I was privileged to attend a few lectures during the Napa Valley Writers Conference, a workshop based conference held in beautiful sunny Napa for a whole week in July. My favorite lecture was given by poet Jane Hirshfield : Poetry is a kind of Lying, Or, Tell all the Truth, but Tell it Slant
The basic devises of poetry are lies – shadows don’t breath, April is not necessarily the cruelest month, we don’t really hear America singing – but the lies, the odd and interesting metaphors that don’t make any sense initially, at least to our logical minds, make intuitive sense within the structure of the poem. We can hold two contrasting – crazy – ideas simultaneously in our heads and by doing so, the poetic lies becomes charming, and lead us to understand the world differently, maybe better, maybe close to a truth. Maybe slant.

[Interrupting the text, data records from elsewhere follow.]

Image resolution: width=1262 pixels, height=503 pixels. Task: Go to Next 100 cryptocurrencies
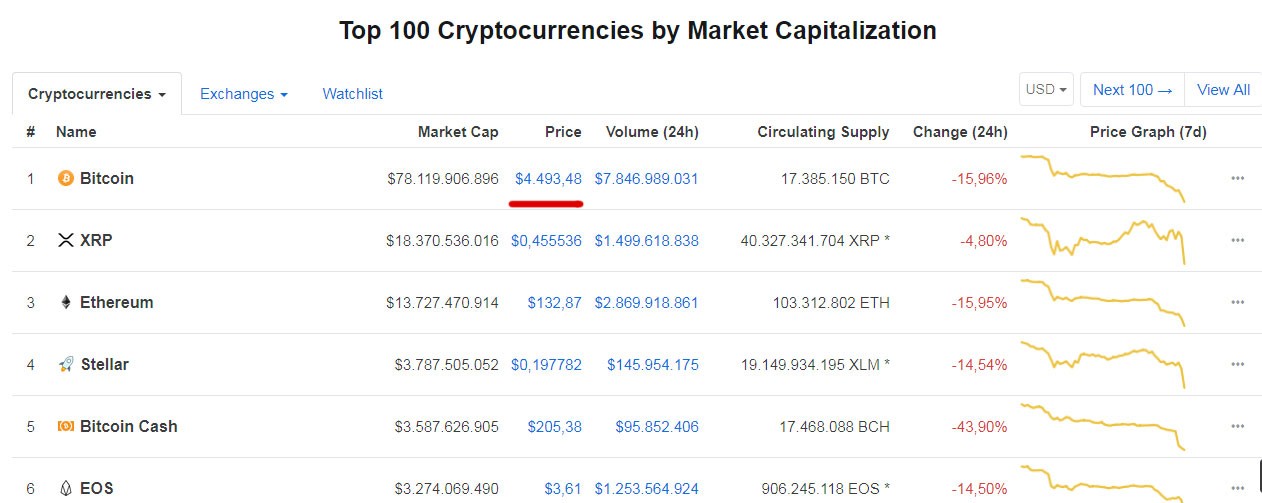coord(1132,90)
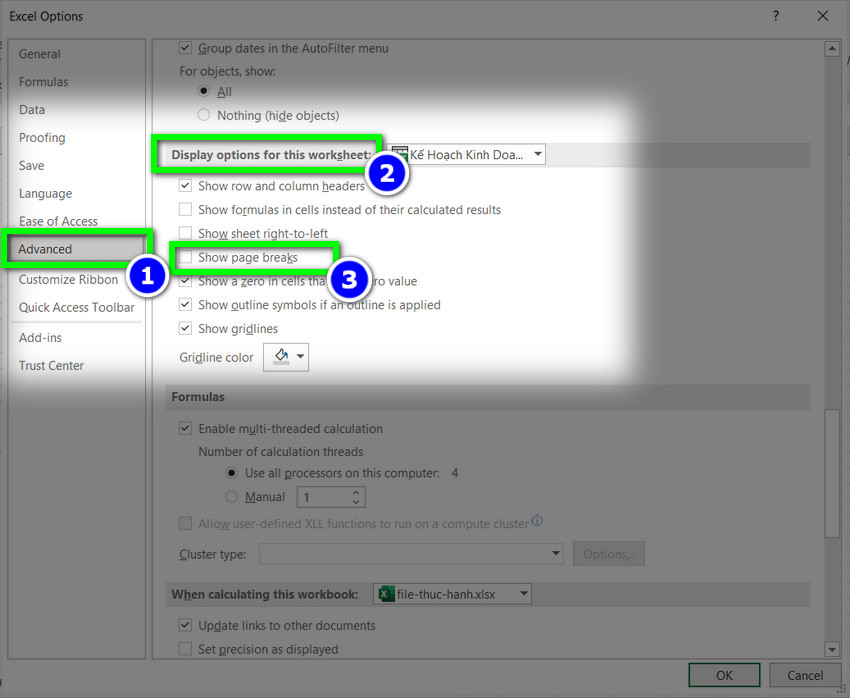Increase manual thread count with stepper
Viewport: 850px width, 698px height.
(357, 492)
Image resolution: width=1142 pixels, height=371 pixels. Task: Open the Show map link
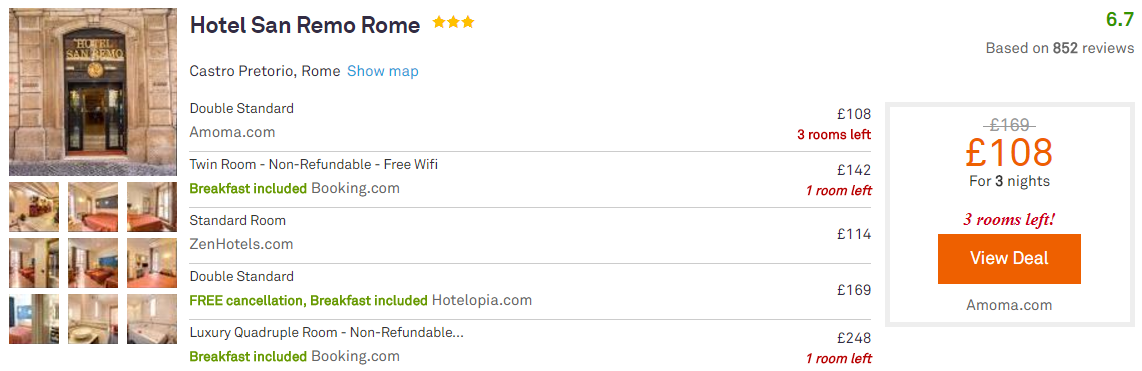click(382, 71)
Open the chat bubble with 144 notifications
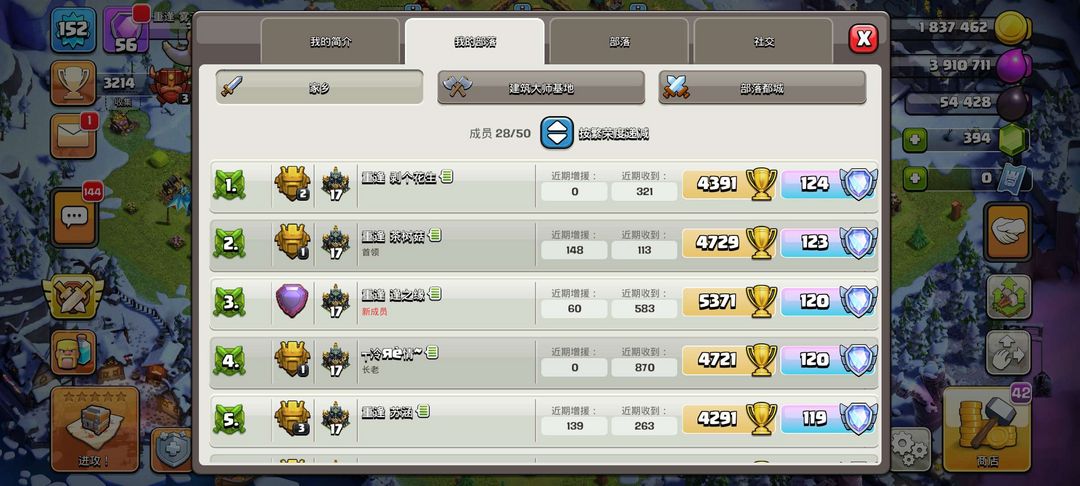Viewport: 1080px width, 486px height. [74, 218]
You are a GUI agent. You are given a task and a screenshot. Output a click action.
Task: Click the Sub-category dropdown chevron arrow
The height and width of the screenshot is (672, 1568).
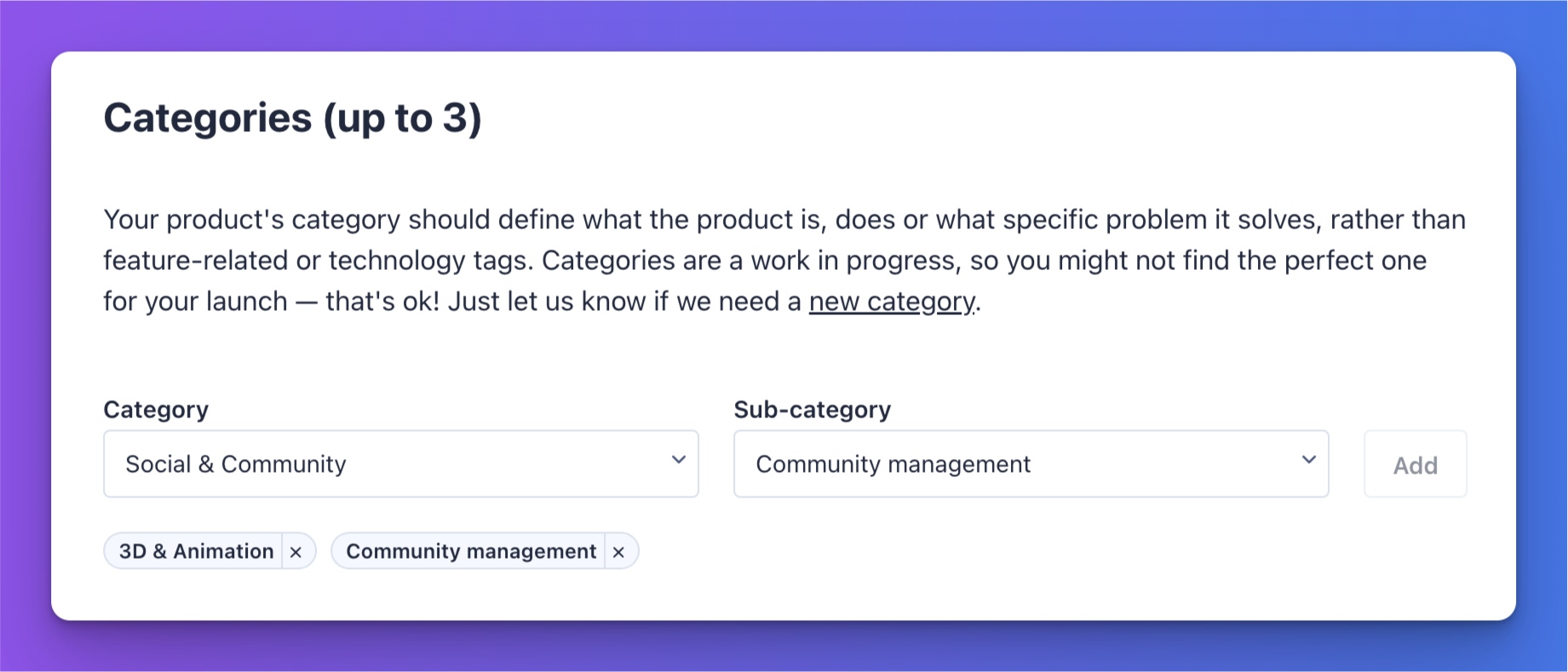pyautogui.click(x=1309, y=460)
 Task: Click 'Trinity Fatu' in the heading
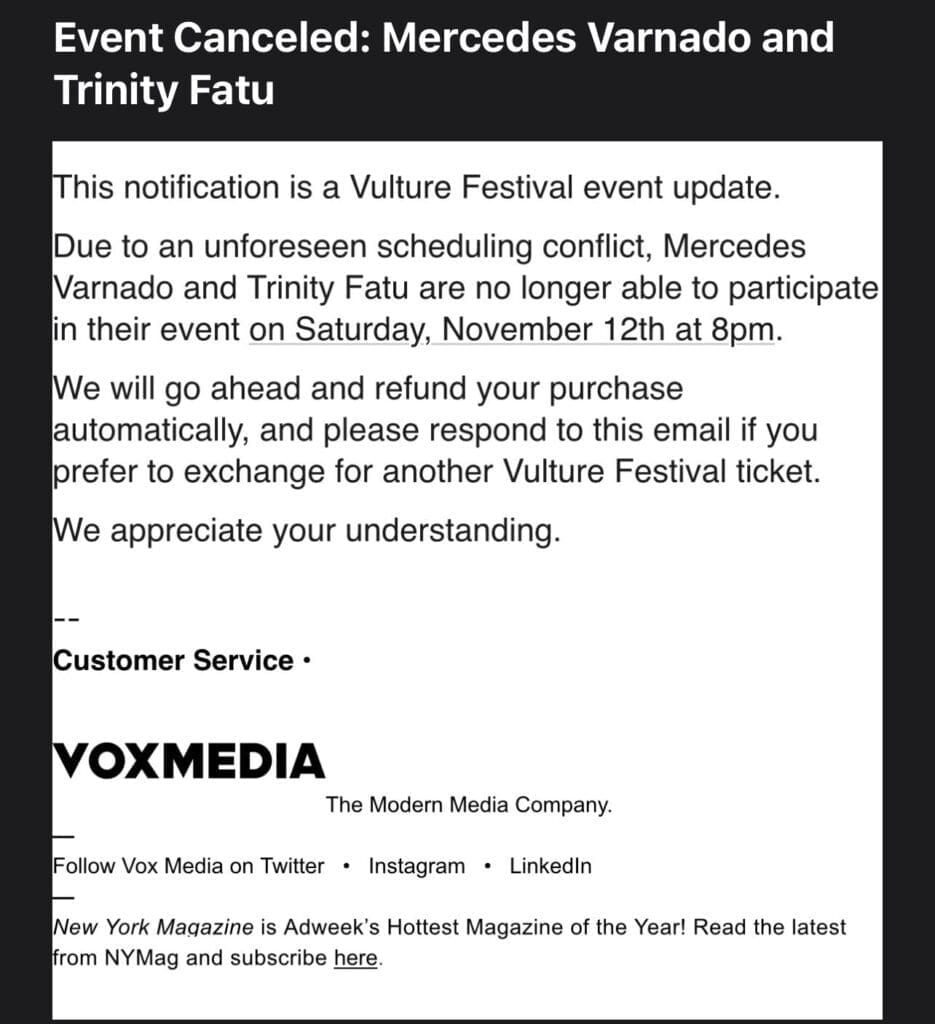click(x=164, y=89)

We’ve been trained in school to discover the truth, find the “real” meaning of a poem, as Billy Collins writes in Introduction to Poetry:
But all they want to do
is tie the poem to a chair with rope
and torture a confession out of it.
They begin beating it with a hose
to find out what it really means.
Hirshfield points out that you certainly can cull out the truth of a poem in a close reading – but the work reveals that truth for only a second before shading back into obscurity, as soon as we look away from the bright light of the poem and rest our eyes on a more familiar and every day point, the meaning is lost again.
That is what is buried deep in good poetry, that truth. And our job is to not beat it up with a hose, but to allow that in this art form, like, frankly, many art forms, the truth is there, below a shimmering surface. We squint, we even slip on tinted glasses to see through the surface better, see fish, see shells, see something we would have walked by, busy heading in the opposite direction.